§ **Description of the task**
Copy out the part of the entries below that opens with the line containing "Describe the element at coordinates (602, 222)" and runs through the end of the entries, leaving out the pictures.

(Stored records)
=== Begin Enclosure ===

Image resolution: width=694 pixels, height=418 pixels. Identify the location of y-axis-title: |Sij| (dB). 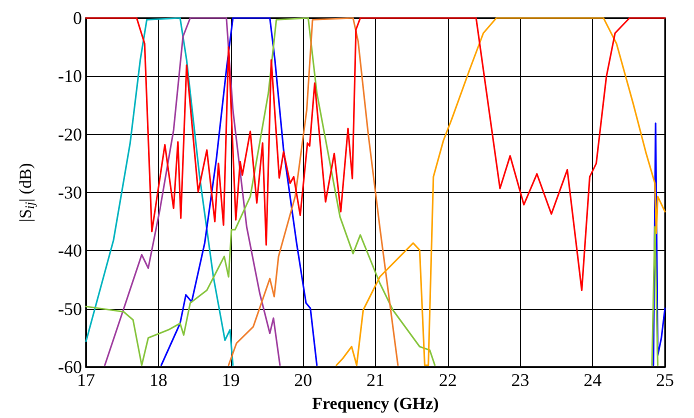
(26, 192).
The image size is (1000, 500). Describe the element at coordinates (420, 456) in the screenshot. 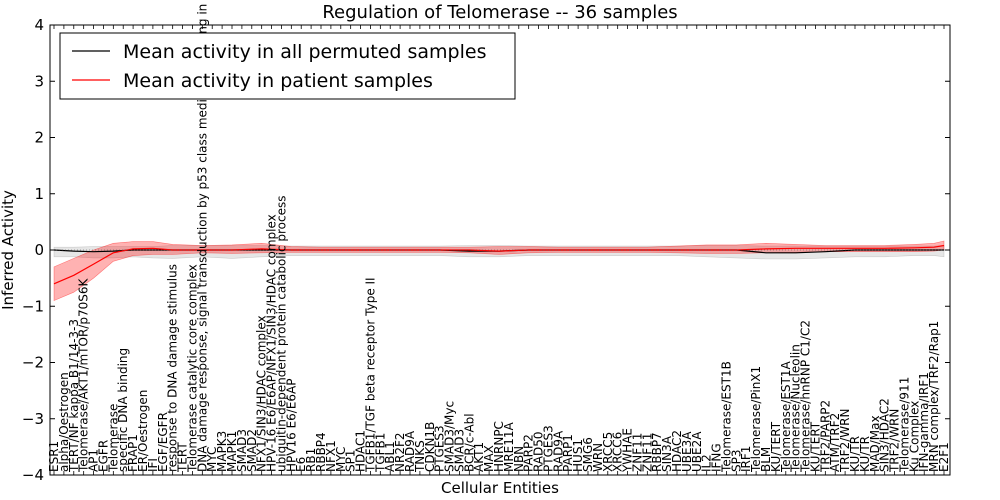

I see `x-tick-label: TNKS` at that location.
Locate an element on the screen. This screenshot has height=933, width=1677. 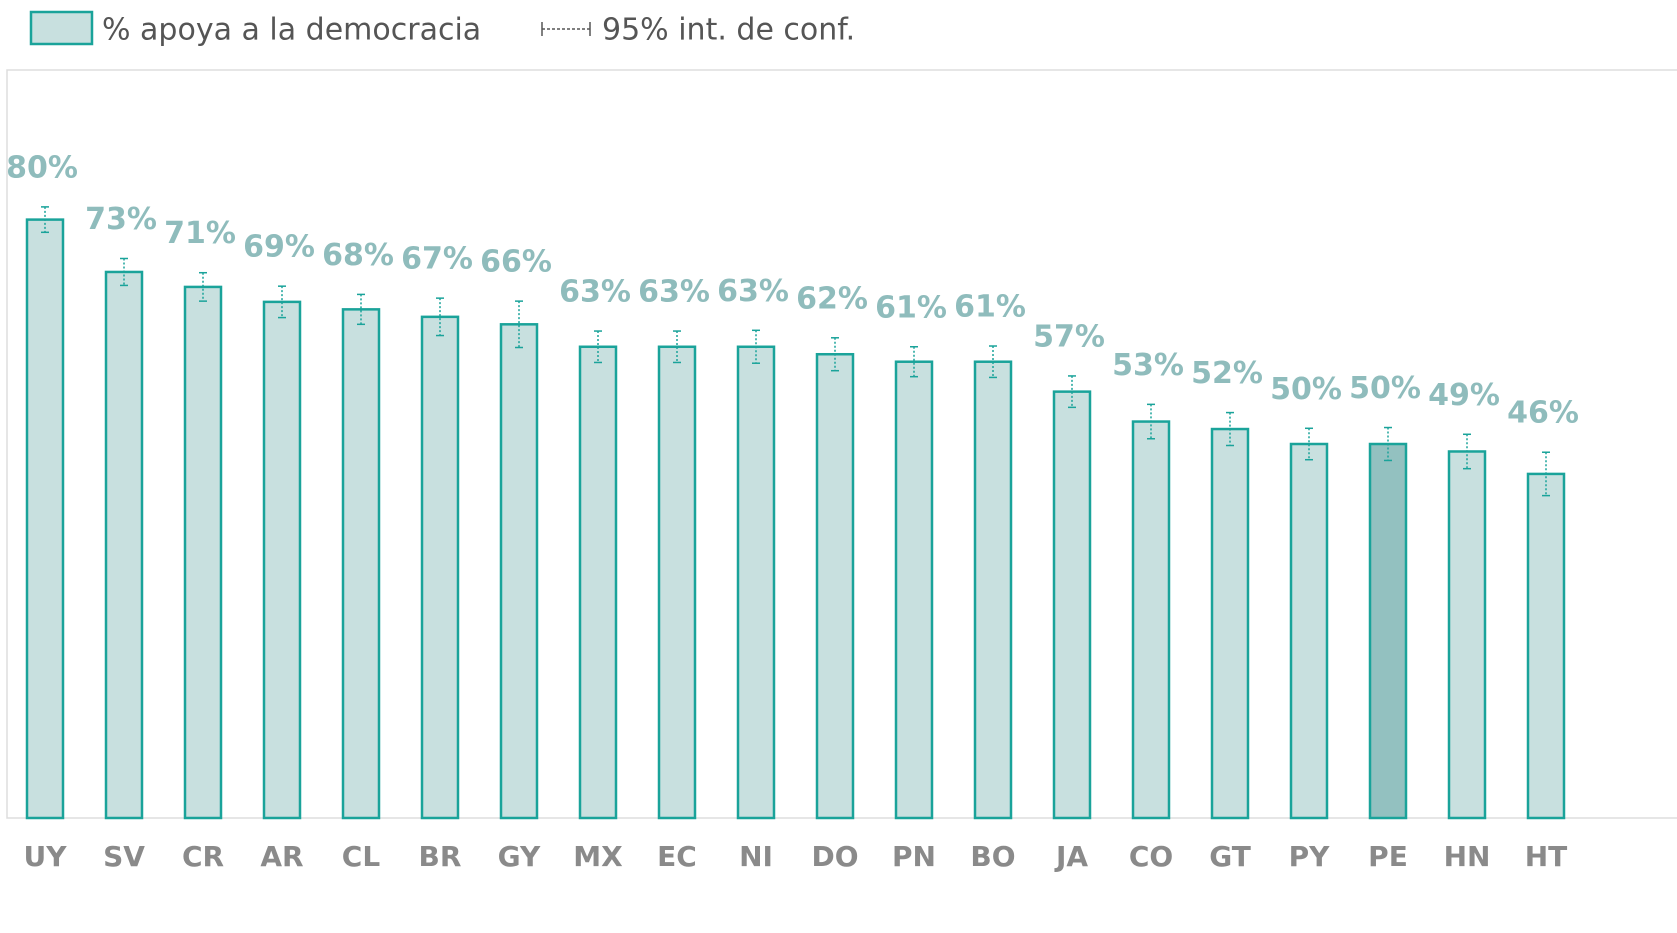
value-label: 80% is located at coordinates (42, 168).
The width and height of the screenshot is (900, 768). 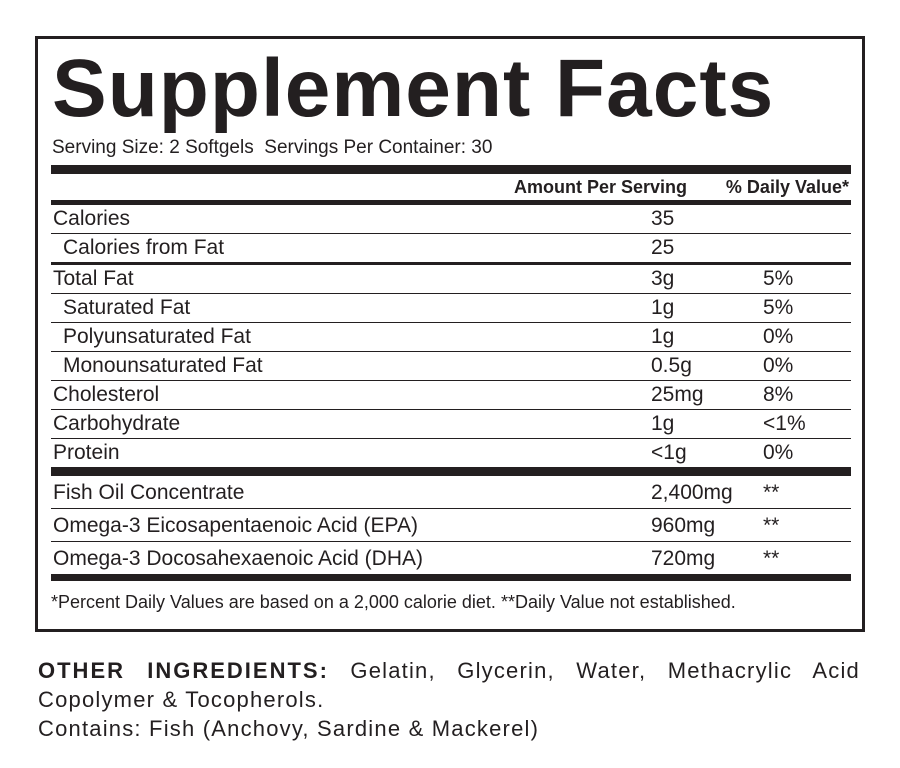 I want to click on amount: <1g, so click(x=669, y=452).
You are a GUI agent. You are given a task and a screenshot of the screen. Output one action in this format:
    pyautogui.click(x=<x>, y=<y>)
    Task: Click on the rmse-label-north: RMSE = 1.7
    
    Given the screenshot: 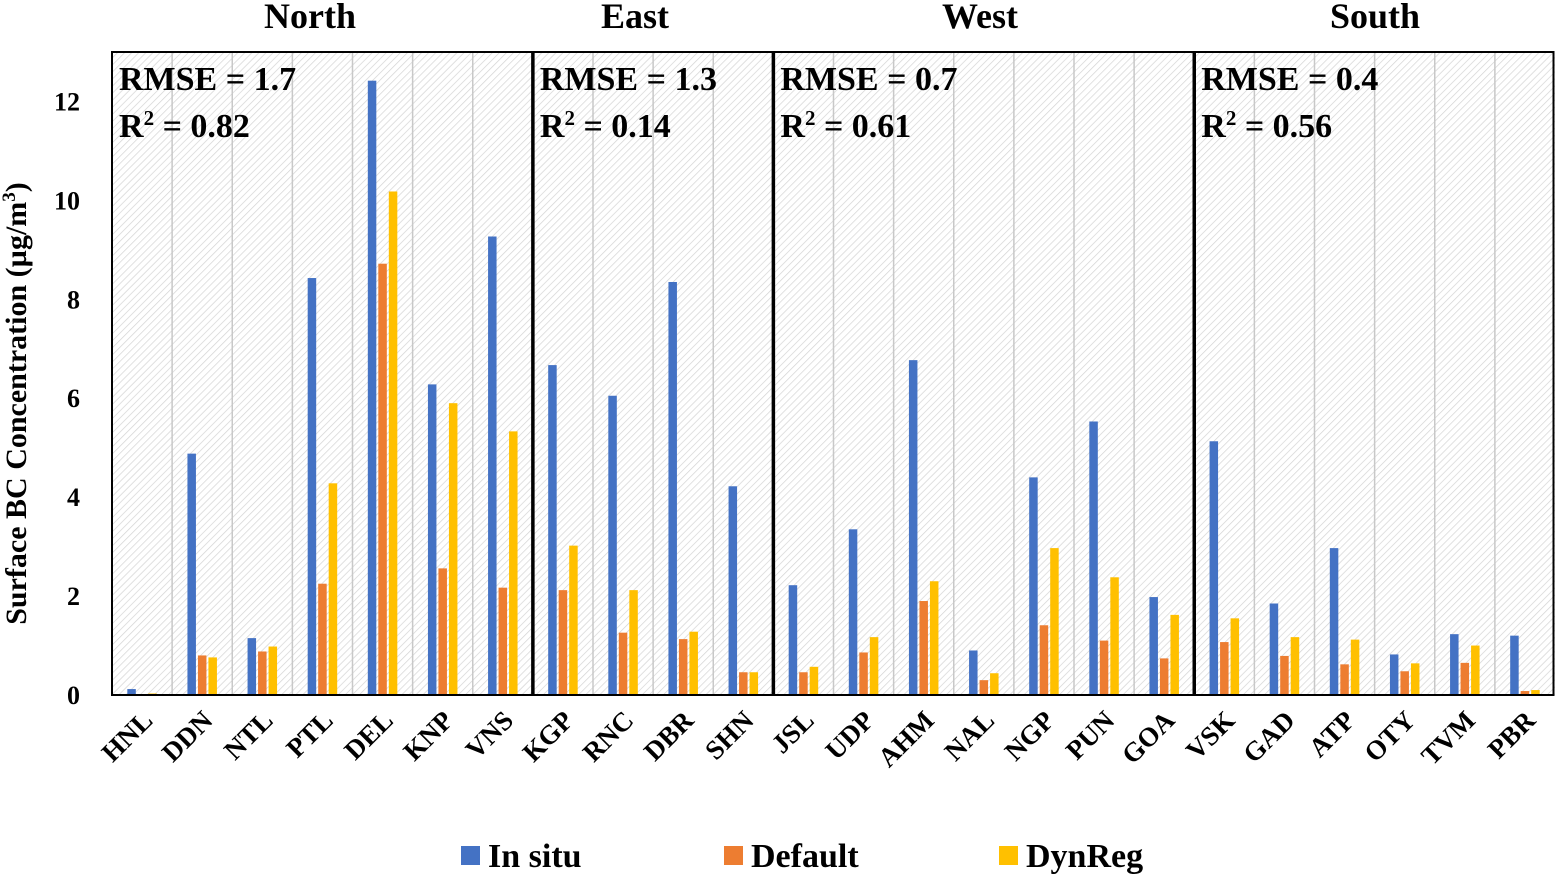 What is the action you would take?
    pyautogui.click(x=208, y=80)
    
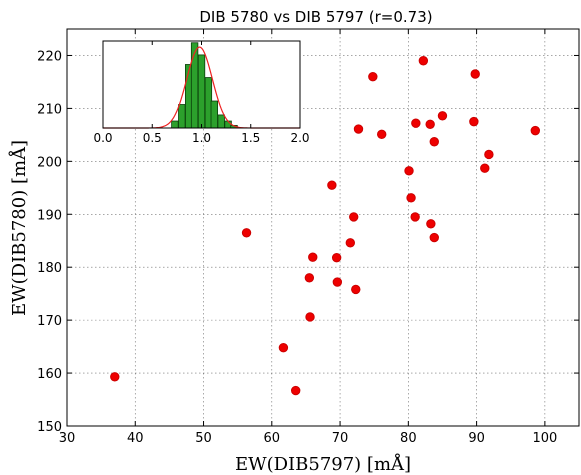 The height and width of the screenshot is (475, 581). What do you see at coordinates (476, 438) in the screenshot?
I see `x-tick-label: 90` at bounding box center [476, 438].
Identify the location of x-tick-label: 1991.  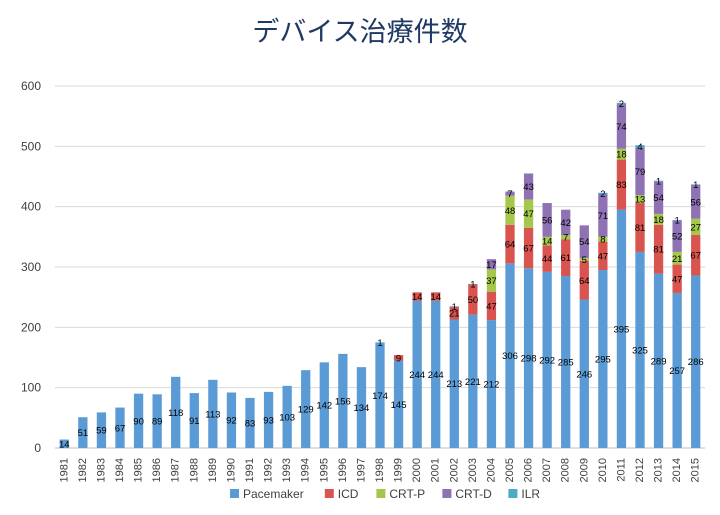
(250, 470).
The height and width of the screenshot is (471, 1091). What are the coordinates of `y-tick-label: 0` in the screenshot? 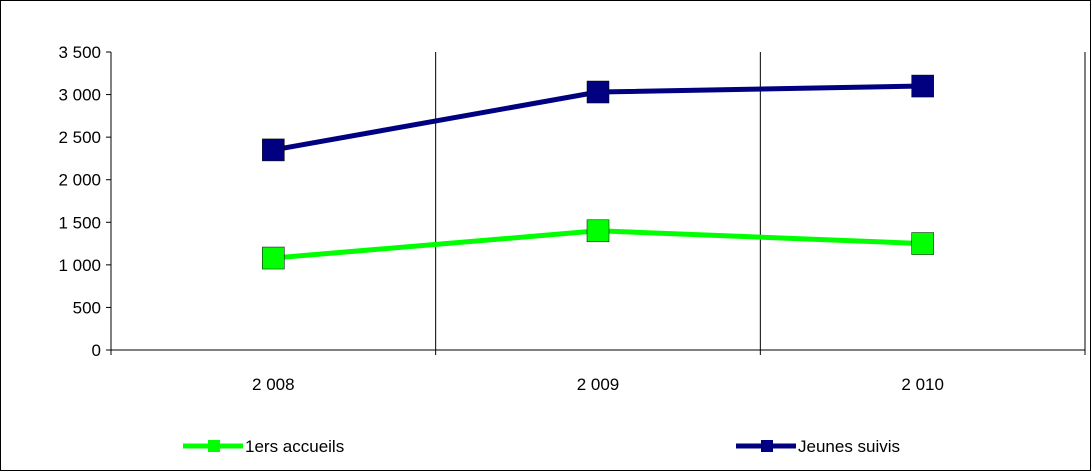 It's located at (96, 350).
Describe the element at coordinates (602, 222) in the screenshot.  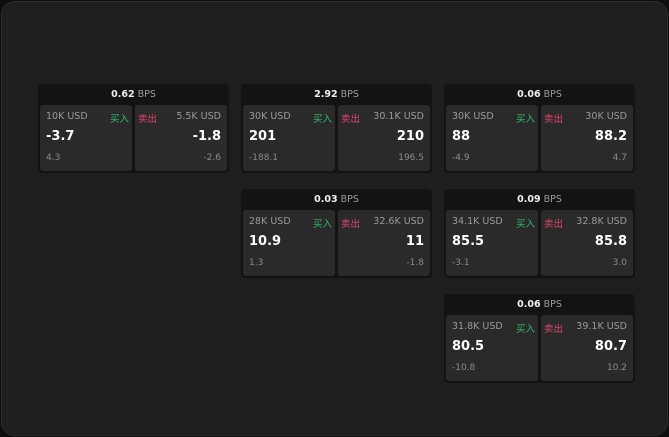
I see `ask-size: 32.8K USD` at that location.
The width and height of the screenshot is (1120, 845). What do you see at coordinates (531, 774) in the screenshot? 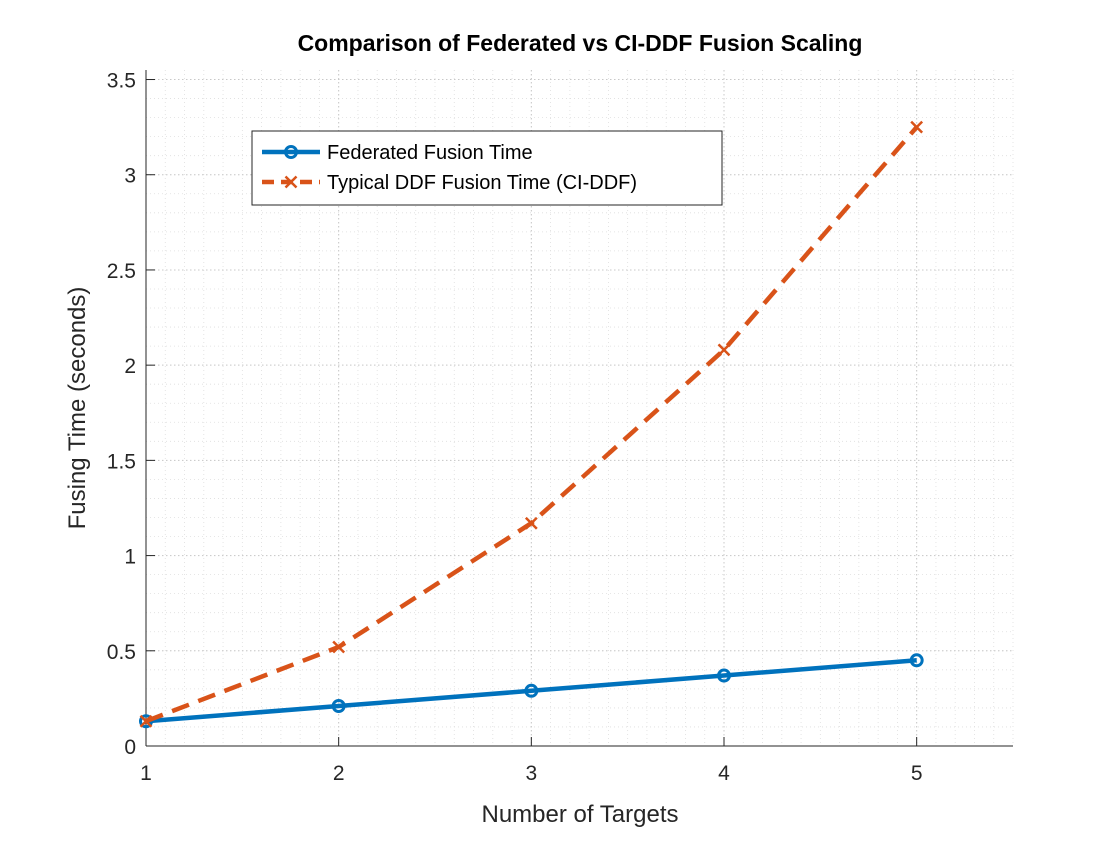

=== End Enclosure ===

§ **Solution to this problem**
Describe the element at coordinates (602, 222) in the screenshot.  
I see `ask-size: 32.8K USD` at that location.
The width and height of the screenshot is (1120, 845). What do you see at coordinates (531, 774) in the screenshot? 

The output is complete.